(DIRECTIONS) Copy out all of the material below word for word, keeping every line the same.

(RECORDS PROVIDED)
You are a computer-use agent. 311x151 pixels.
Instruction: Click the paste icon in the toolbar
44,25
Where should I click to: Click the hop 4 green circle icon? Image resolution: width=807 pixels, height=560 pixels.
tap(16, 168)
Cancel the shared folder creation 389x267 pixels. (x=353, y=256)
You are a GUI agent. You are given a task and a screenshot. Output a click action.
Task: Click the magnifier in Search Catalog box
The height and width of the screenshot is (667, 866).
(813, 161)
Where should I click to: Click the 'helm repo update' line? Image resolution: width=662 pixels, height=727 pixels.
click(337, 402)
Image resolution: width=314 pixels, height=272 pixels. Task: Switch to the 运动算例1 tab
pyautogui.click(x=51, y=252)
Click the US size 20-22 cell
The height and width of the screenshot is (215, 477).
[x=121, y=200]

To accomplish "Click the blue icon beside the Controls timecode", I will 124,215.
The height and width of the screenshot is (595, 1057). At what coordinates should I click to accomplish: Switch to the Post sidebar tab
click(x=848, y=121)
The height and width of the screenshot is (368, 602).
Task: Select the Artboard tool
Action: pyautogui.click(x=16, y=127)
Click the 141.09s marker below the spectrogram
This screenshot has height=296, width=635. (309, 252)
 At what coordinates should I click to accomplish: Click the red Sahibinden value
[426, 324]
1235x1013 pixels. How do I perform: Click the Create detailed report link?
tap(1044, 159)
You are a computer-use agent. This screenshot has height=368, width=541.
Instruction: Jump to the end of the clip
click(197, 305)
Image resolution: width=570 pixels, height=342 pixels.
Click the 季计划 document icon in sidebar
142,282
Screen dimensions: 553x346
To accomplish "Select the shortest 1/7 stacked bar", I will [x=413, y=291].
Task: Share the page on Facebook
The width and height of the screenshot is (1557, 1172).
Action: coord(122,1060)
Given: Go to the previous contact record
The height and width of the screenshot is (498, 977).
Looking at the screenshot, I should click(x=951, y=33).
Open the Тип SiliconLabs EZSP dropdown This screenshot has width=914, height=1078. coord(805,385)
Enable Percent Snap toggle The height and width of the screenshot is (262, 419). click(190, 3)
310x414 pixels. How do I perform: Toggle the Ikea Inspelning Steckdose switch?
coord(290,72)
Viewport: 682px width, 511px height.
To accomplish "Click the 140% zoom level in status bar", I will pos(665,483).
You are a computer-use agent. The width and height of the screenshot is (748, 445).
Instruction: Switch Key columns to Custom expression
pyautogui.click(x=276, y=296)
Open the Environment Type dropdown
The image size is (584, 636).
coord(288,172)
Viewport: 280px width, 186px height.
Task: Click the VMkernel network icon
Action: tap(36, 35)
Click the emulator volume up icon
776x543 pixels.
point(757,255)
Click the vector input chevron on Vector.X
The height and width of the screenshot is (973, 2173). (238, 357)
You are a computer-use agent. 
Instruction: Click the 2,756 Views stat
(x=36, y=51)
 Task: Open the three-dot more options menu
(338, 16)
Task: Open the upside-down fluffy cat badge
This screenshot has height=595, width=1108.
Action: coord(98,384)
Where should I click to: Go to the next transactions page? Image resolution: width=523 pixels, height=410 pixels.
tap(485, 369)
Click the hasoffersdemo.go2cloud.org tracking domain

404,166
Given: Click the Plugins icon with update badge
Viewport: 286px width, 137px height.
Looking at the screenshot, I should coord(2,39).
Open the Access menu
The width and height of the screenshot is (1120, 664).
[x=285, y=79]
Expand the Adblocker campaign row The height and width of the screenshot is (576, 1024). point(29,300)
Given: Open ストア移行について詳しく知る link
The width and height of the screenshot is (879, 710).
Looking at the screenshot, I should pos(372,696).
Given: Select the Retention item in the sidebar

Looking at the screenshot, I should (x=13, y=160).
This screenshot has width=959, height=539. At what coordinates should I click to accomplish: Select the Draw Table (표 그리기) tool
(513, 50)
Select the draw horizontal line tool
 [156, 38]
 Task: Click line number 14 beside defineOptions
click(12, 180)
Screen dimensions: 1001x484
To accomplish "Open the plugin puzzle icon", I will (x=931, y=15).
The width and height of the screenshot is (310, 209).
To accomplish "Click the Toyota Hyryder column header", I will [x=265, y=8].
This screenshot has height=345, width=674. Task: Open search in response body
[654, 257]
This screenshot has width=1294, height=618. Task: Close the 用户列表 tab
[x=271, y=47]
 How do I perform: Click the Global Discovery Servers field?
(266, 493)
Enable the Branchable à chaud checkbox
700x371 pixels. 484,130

(EXERCISE OUTPUT)
You are a computer-use agent. 311x151 pixels.
Instruction: Click the paste icon in the toolbar
44,25
Where should I click to: Click the hop 4 green circle icon? Image resolution: width=807 pixels, height=560 pixels.
tap(16, 168)
Cancel the shared folder creation 389x267 pixels. (x=353, y=256)
You are a GUI agent. You are given a task and a screenshot. Output a click action.
Task: Click the magnifier in Search Catalog box
The height and width of the screenshot is (667, 866).
(813, 161)
Where should I click to: Click the 'helm repo update' line? Image resolution: width=662 pixels, height=727 pixels.
click(337, 402)
Image resolution: width=314 pixels, height=272 pixels. Task: Switch to the 运动算例1 tab
pyautogui.click(x=51, y=252)
Click the US size 20-22 cell
The height and width of the screenshot is (215, 477).
[x=121, y=200]

To accomplish "Click the blue icon beside the Controls timecode", I will 124,215.
The height and width of the screenshot is (595, 1057). At what coordinates should I click to accomplish: Switch to the Post sidebar tab
click(x=848, y=121)
The height and width of the screenshot is (368, 602).
Task: Select the Artboard tool
Action: pyautogui.click(x=16, y=127)
Click the 141.09s marker below the spectrogram
This screenshot has height=296, width=635. (309, 252)
 At what coordinates should I click to accomplish: Click the red Sahibinden value
[426, 324]
1235x1013 pixels. How do I perform: Click the Create detailed report link?
tap(1044, 159)
You are a computer-use agent. This screenshot has height=368, width=541.
Instruction: Jump to the end of the clip
click(197, 305)
Image resolution: width=570 pixels, height=342 pixels.
Click the 季计划 document icon in sidebar
142,282
Screen dimensions: 553x346
To accomplish "Select the shortest 1/7 stacked bar", I will [x=413, y=291].
Task: Share the page on Facebook
The width and height of the screenshot is (1557, 1172).
Action: coord(122,1060)
Given: Go to the previous contact record
The height and width of the screenshot is (498, 977).
Looking at the screenshot, I should click(x=951, y=33).
Open the Тип SiliconLabs EZSP dropdown This screenshot has width=914, height=1078. coord(805,385)
Enable Percent Snap toggle The height and width of the screenshot is (262, 419). click(190, 3)
310x414 pixels. How do I perform: Toggle the Ikea Inspelning Steckdose switch?
coord(290,72)
Viewport: 682px width, 511px height.
To accomplish "Click the 140% zoom level in status bar", I will pos(665,483).
You are a computer-use agent. The width and height of the screenshot is (748, 445).
Instruction: Switch Key columns to Custom expression
pyautogui.click(x=276, y=296)
Open the Environment Type dropdown
The image size is (584, 636).
coord(288,172)
Viewport: 280px width, 186px height.
Task: Click the VMkernel network icon
Action: tap(36, 35)
Click the emulator volume up icon
776x543 pixels.
point(757,255)
Click the vector input chevron on Vector.X
The height and width of the screenshot is (973, 2173). (238, 357)
You are a computer-use agent. 
Instruction: Click the 2,756 Views stat
(x=36, y=51)
 Task: Open the three-dot more options menu
(338, 16)
Task: Open the upside-down fluffy cat badge
This screenshot has height=595, width=1108.
Action: coord(98,384)
Where should I click to: Go to the next transactions page? Image resolution: width=523 pixels, height=410 pixels.
tap(485, 369)
Click the hasoffersdemo.go2cloud.org tracking domain

404,166
Given: Click the Plugins icon with update badge
Viewport: 286px width, 137px height.
Looking at the screenshot, I should coord(2,39).
Open the Access menu
The width and height of the screenshot is (1120, 664).
[x=285, y=79]
Expand the Adblocker campaign row The height and width of the screenshot is (576, 1024). point(29,300)
Given: Open ストア移行について詳しく知る link
The width and height of the screenshot is (879, 710).
Looking at the screenshot, I should pos(372,696).
Given: Select the Retention item in the sidebar

Looking at the screenshot, I should (x=13, y=160).
This screenshot has width=959, height=539. At what coordinates should I click to accomplish: Select the Draw Table (표 그리기) tool
(513, 50)
Select the draw horizontal line tool
 [156, 38]
 Task: Click line number 14 beside defineOptions
click(12, 180)
Screen dimensions: 1001x484
To accomplish "Open the plugin puzzle icon", I will (x=931, y=15).
The width and height of the screenshot is (310, 209).
To accomplish "Click the Toyota Hyryder column header", I will [x=265, y=8].
This screenshot has height=345, width=674. Task: Open search in response body
[654, 257]
This screenshot has width=1294, height=618. Task: Close the 用户列表 tab
[x=271, y=47]
 How do I perform: Click the Global Discovery Servers field?
(266, 493)
Enable the Branchable à chaud checkbox
700x371 pixels. 484,130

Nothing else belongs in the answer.